# Truck Bed Cover



## Warren504 (Dec 7, 2003)

Being a first time truck owner I was wondering if a Truck bed cover would cut down on wind resistance and improve gas mileage especially when towing? sunny


----------



## Y-Guy (Jan 30, 2004)

Warren I highly recommend them. On my 150 I didn't have anything, when I hit the freeway I'd open the tailgate. I could see a drop in mileage when I didn't. The Avalanche has bed covers standard and I really like being able to lock things in the bed but still have an open bed when I need it. I built my own bed slide for about $45 so I can pull it out and get to things at the back without crawling in or taking the cover off.


----------



## KellerJames (Jan 19, 2004)

Warren,
If you go with a cover, you might look into something in a flexable cover that can roll up or fold at varying lengths. We have one of those tonnue covers (pardon the spelling) on our Heritage ext. cab and for the most, we love it. Being the hard fiberglass type, it has it's pros AND cons. It looks very good on the truck. It's nice being able to lock it. It opens up far enough to be out of the way for tailgating and getting things in and out. However, it limits how tall things can be in a big way at times. You might also consider a shell for your truck bed. Just food for thought.


----------



## hatcityhosehauler (Feb 13, 2004)

Warren504,

Prior to my Avalanche, I had two different pickups. I had a cap (shell) on each. I don't remember the numbers for the Mazda, but on the full size chevy, I would see a 2-3 mpg difference with and without the cap. I will never own a pickup without a cap.

Y-Guy,

I'd be interested in hearing more about your bed slide. You can PM me with the details so as not to clog up the forum if you'd like.

Tim


----------



## CamperDC (Oct 30, 2003)

I have been driving pickups for many years now and have at times wondered if I would like a cap or cover. However, I use the bed of my truck all the time and more often then not a cover or cap would be in the way. How do you handle that situation? Do you have a trailer that you use? I do have 50 acres at home and use the truck there a lot so maybe it's not a apples to apples comparison. I have also used my truck to move furniture on many occasions.


----------



## hatcityhosehauler (Feb 13, 2004)

CamperDC,

With the Avalanche, removing the cover takes about 60 seconds. With the pickups, my caps were just clamped on, so if I knew I was going to need the verticle clearance, I would remove the cap. They are more awkward then heavy, but are easily managed by two adults. I have removed and replaced mine by myself, but it is a chore.

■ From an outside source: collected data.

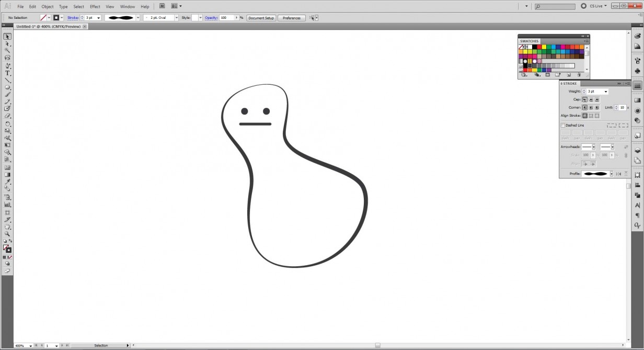Enable the Dashed Line checkbox
The image size is (644, 350).
pyautogui.click(x=562, y=125)
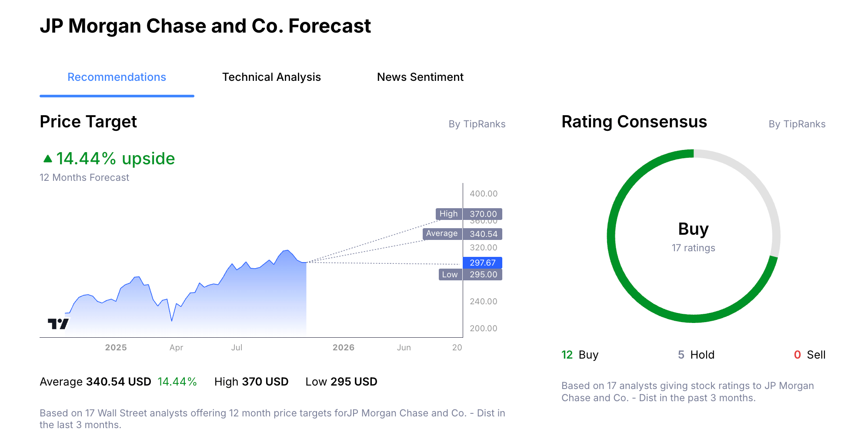Viewport: 868px width, 439px height.
Task: Click the current price 297.67 marker
Action: click(482, 263)
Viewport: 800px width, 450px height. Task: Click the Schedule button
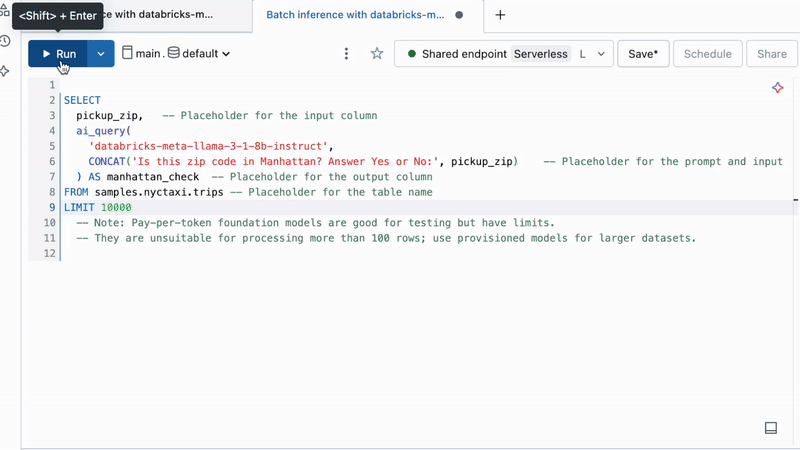point(707,54)
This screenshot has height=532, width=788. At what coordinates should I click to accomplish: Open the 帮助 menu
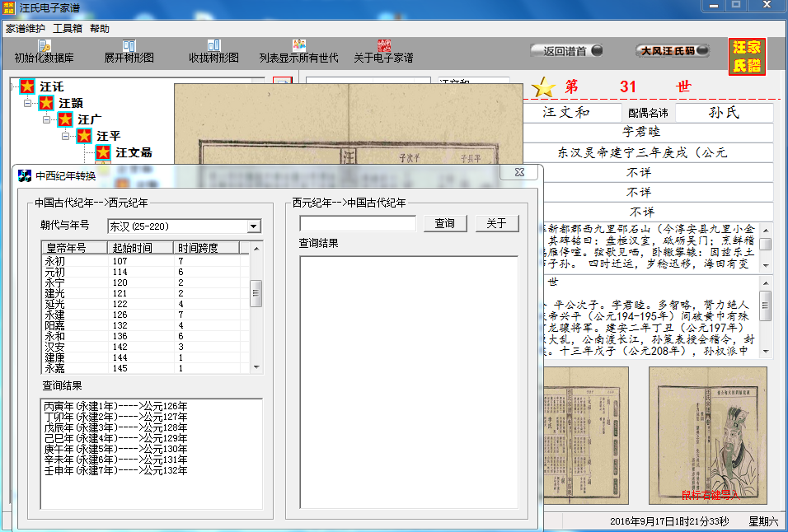pyautogui.click(x=99, y=27)
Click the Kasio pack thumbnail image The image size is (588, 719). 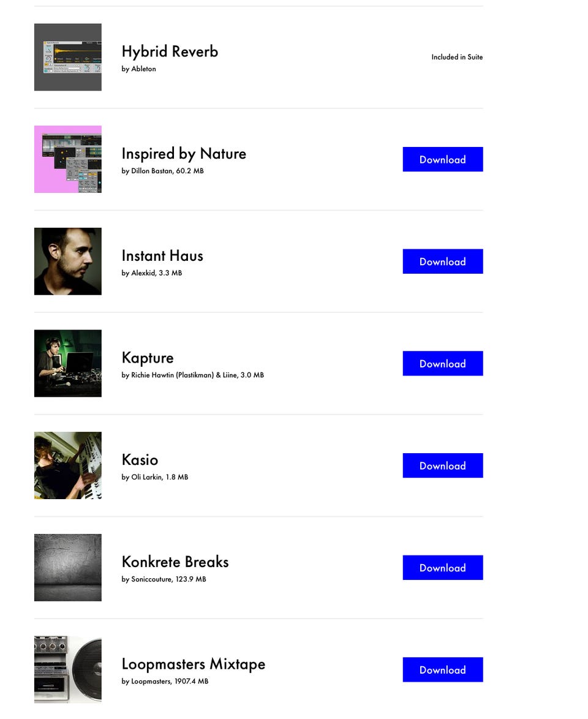(67, 465)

In your situation, I would recommend one of the soft tonneau covers. These generally unsnap and roll up out of the way. That way, when you don't need the vertical clearance, you can reap the benefits of the increased fuel mileage.

I think it really only becomes a big factor when traveling at highway speeds, but I would only be speculating.

Tim


----------



## Y-Guy (Jan 30, 2004)

They make some pretty swanky soft covers that roll up now days. If you google on truck accessories you'll find a ton of them, JC Whitney is a good place to start too.

Tim, I'll find the link for the bed slide on the Av club site and PM it to you. I love it. I couldn't justify $500 for a commercial one, but for what I paid its been great and the guy that came up with the design made sure the wheels glide in the grooves of the Av's bed mat. Was a simple mod took me about 4 hours.


----------



## KellerJames (Jan 19, 2004)

I have truely been blessed. I found and married a woman that loves BIG Ford trucks. Therefore, we have two of them. The "nice" truck with the Heritage package and the bed cover is hers. Mine is the Sport model. Plain white with a spray in bed liner. I frequently need the verticle clearance also. Each serve their own perposes well.


----------



## Warren504 (Dec 7, 2003)

Hey thanks guys, sounds like all good advice. I will will be doing a lot of traveling with my Outback 21rs so a bed cover should save some gas.

Warren


----------